If downstream analysis is performed, protein sequences of all orthologs in FASTA format are fetched. The primary source of sequences is OMA due to its fast API. IDs not found in OMA are sent to Uniprot. Anything not found in Uniprot is considered a miss.
Structure fetching
Output files
sequences/
*.pdb
: PDB files with structures of the orthologs, obtained from AlphaFoldDB.*_af_versions.txt
: Versions of the AlphaFold structures.*_str_hits.txt
: The list of all orthologs whose structure was found.*_str_misses.txt
: The list of all orthologs whose structure was not found.
If --use_structures
is set, structures from the alignment are obtained from AlphaFoldDB. For feasibility of AlphaFold structures for MSA, check Baltzis et al. 2022.
MSA
Output files
alignment/
*.aln
: A multiple sequence alignment of the orthologs in Clustal format.
Multiple sequence alignment is performed using T-COFFEE. 3D-COFFEE mode is used if --use_structures
is set. Otherwise, default mode is used.
Tree reconstruction
Output files
trees/
iqtree/
*.treefile
: The IQTREE phylogeny in Newick format.*.ufboot
: Bootstrap trees, if generated.
fastme/
*.nwk
: The FastME phylogeny in Newick format.*.bootstrap
: The bootstrap trees, if generated.
plots/
*_iqtree_tree.png
: The IQTREE phylogeny as an image.*_fastme_tree.png
: The FastME phylogeny as an image.
The phylogeny can be constructed using maximum likelihood (IQTREE) or minimum evolution (FastME).
Report generation
Output files
*_dist/
*.html
: The report in HTML format.run.sh
: A script to correctly open the report.- Other files necessary for the report.
multiqc/
multiqc_report.html
: A MultiQC report containing summary of all samples.
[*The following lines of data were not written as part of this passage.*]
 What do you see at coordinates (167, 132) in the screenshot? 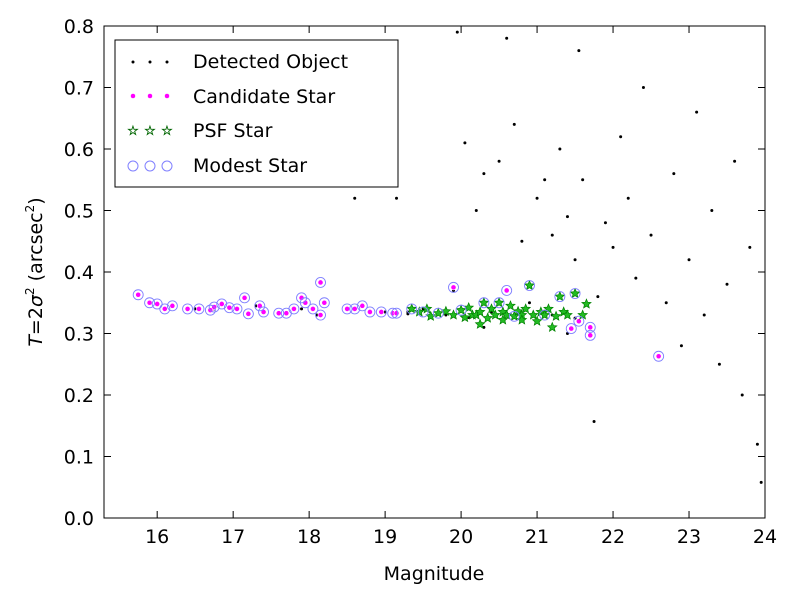
I see `legend-marker-psf-3: ☆` at bounding box center [167, 132].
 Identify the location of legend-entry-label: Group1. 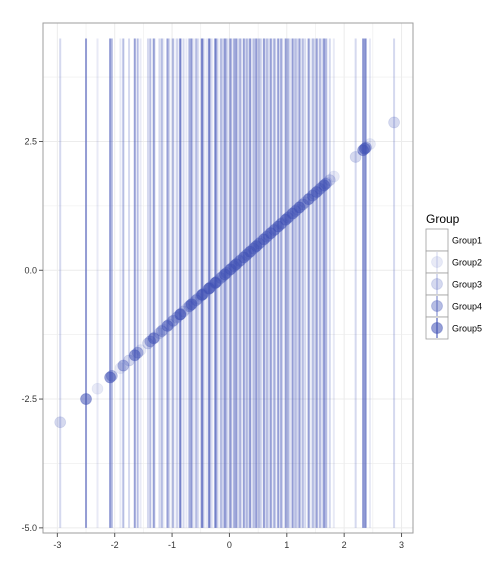
(467, 241).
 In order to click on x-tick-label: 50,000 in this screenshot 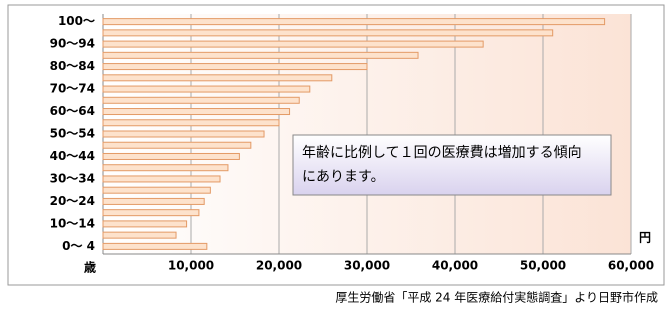, I will do `click(543, 266)`.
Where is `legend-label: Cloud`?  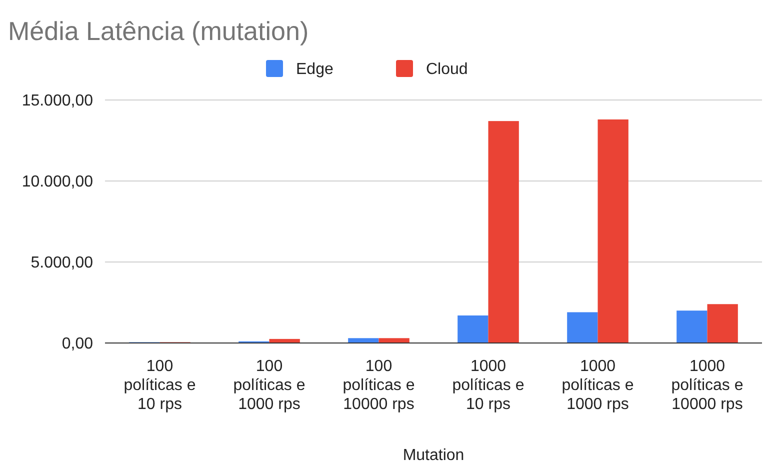
legend-label: Cloud is located at coordinates (447, 70).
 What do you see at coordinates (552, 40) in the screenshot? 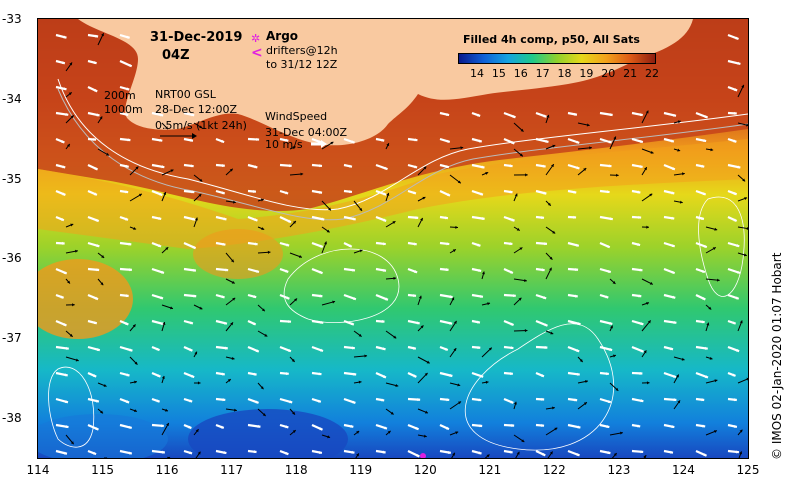
I see `colorbar-title: Filled 4h comp, p50, All Sats` at bounding box center [552, 40].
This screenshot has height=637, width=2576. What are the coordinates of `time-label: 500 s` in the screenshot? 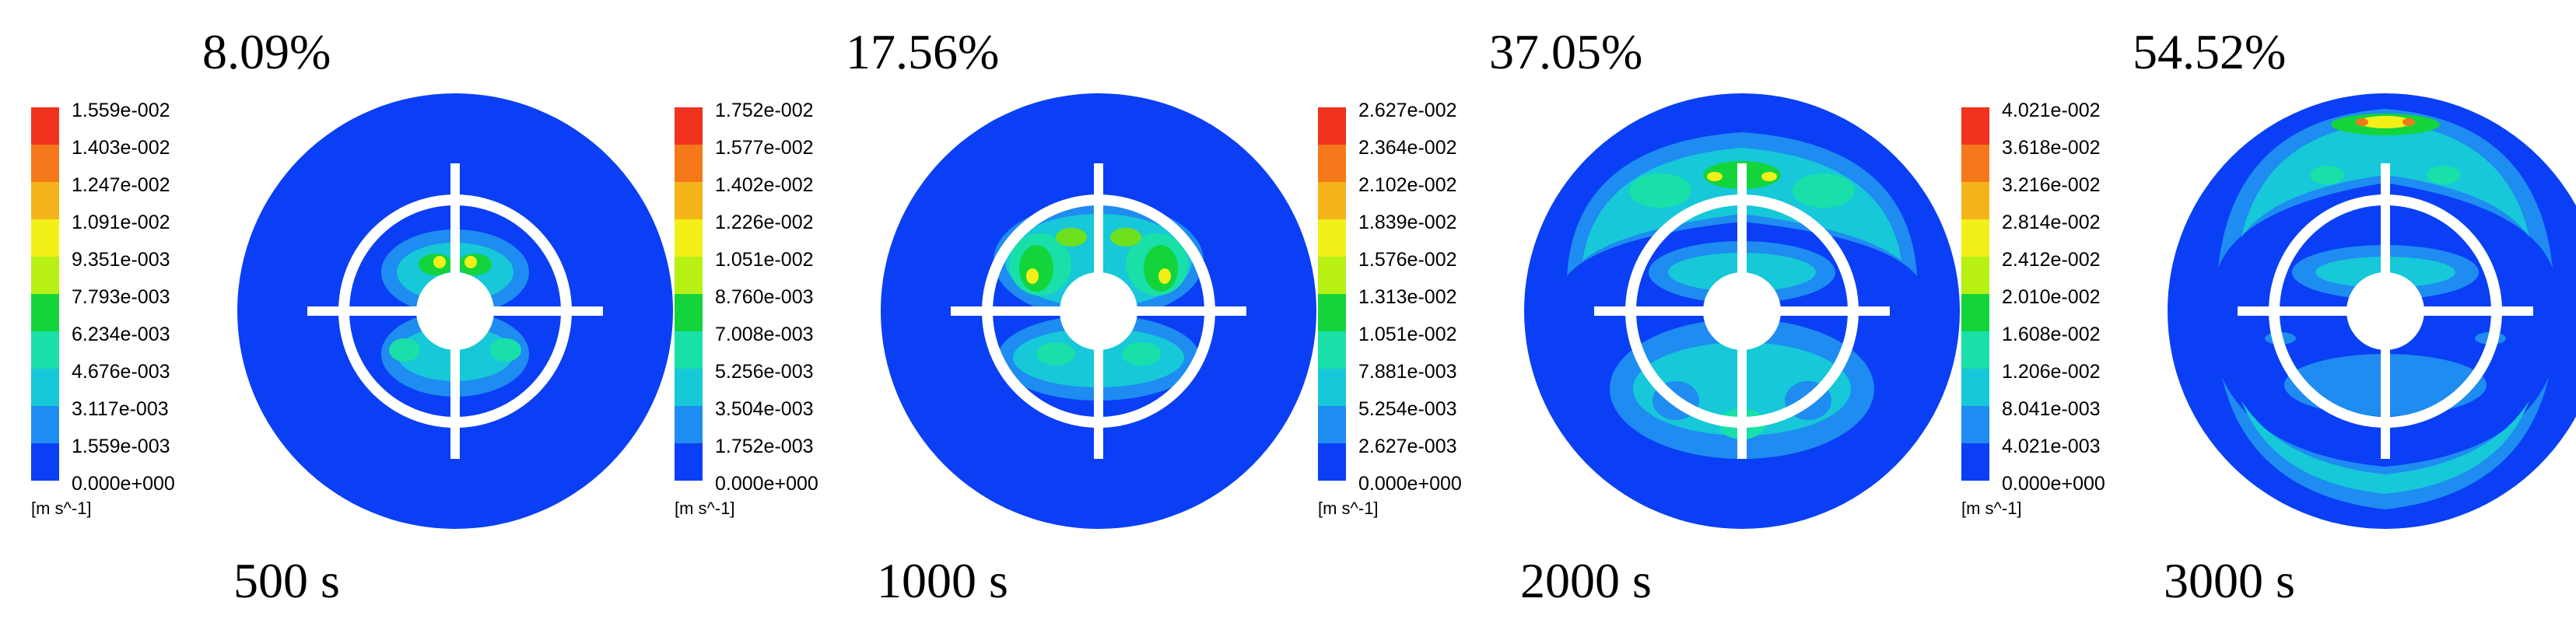 It's located at (287, 580).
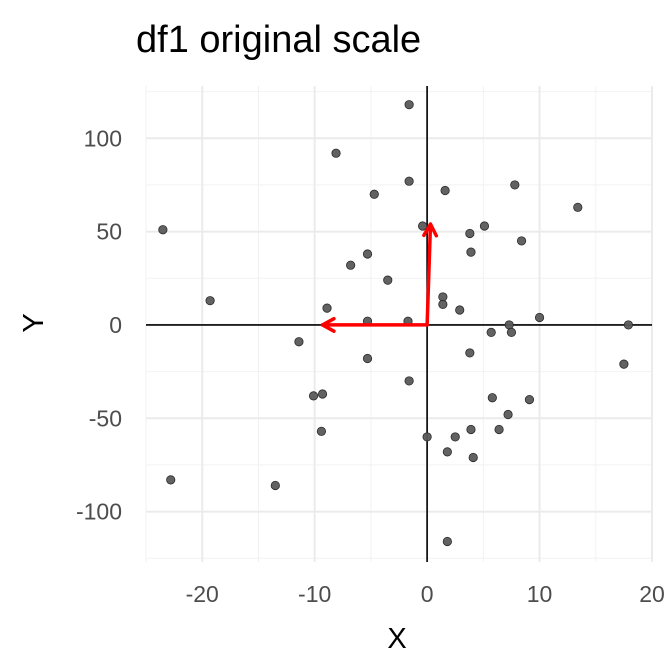  Describe the element at coordinates (202, 594) in the screenshot. I see `x-tick-label: -20` at that location.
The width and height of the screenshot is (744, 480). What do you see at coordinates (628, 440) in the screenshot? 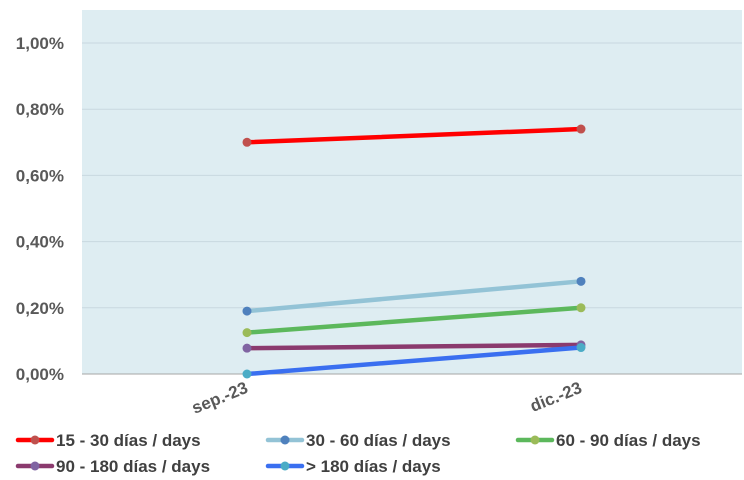
I see `legend-label: 60 - 90 días / days` at bounding box center [628, 440].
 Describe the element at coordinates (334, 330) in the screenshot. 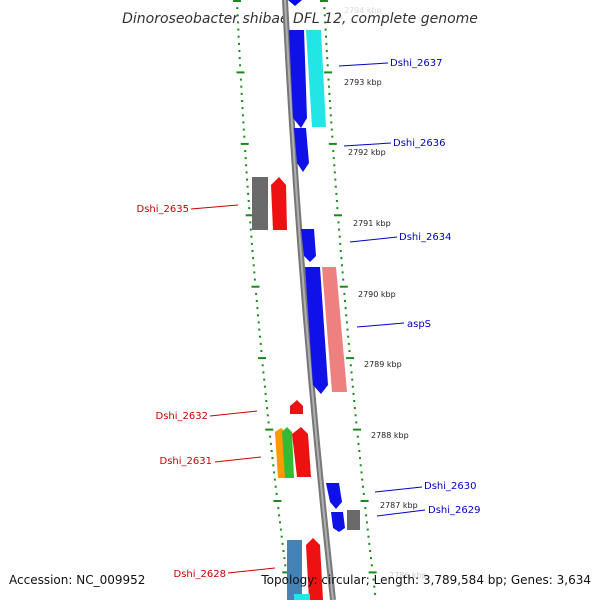

I see `gene-asps-overlap` at that location.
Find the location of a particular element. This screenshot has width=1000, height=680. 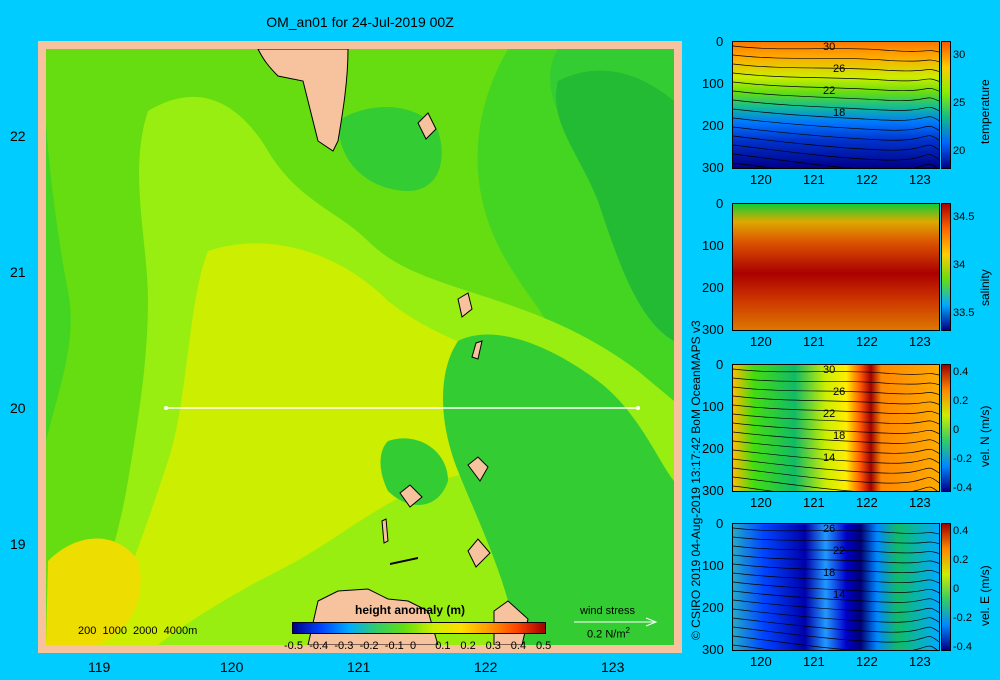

The report is generated per sample in the form of a React application. It must be hosted on localhost to work correctly. This can be done manually or with the run script provided.
A single MultiQC report is also generated. It contains a comparison of hit count and statistics for each sample, as well as a list of software versions used in the run.
Pipeline information
Output files
pipeline_info/
- Reports generated by Nextflow:
execution_report.html
,execution_timeline.html
,execution_trace.txt
andpipeline_dag.dot
/pipeline_dag.svg
. - Reports generated by the pipeline:
pipeline_report.html
,pipeline_report.txt
andsoftware_versions.yml
. Thepipeline_report*
files will only be present if the--email
/--email_on_fail
parameter’s are used when running the pipeline. - Reformatted samplesheet files used as input to the pipeline:
samplesheet.valid.csv
. - Parameters used by the pipeline run:
params.json
.
- Reports generated by Nextflow:
Nextflow provides excellent functionality for generating various reports relevant to the running and execution of the pipeline. This will allow you to troubleshoot errors with the running of the pipeline, and also provide you with other information such as launch commands, run times and resource usage.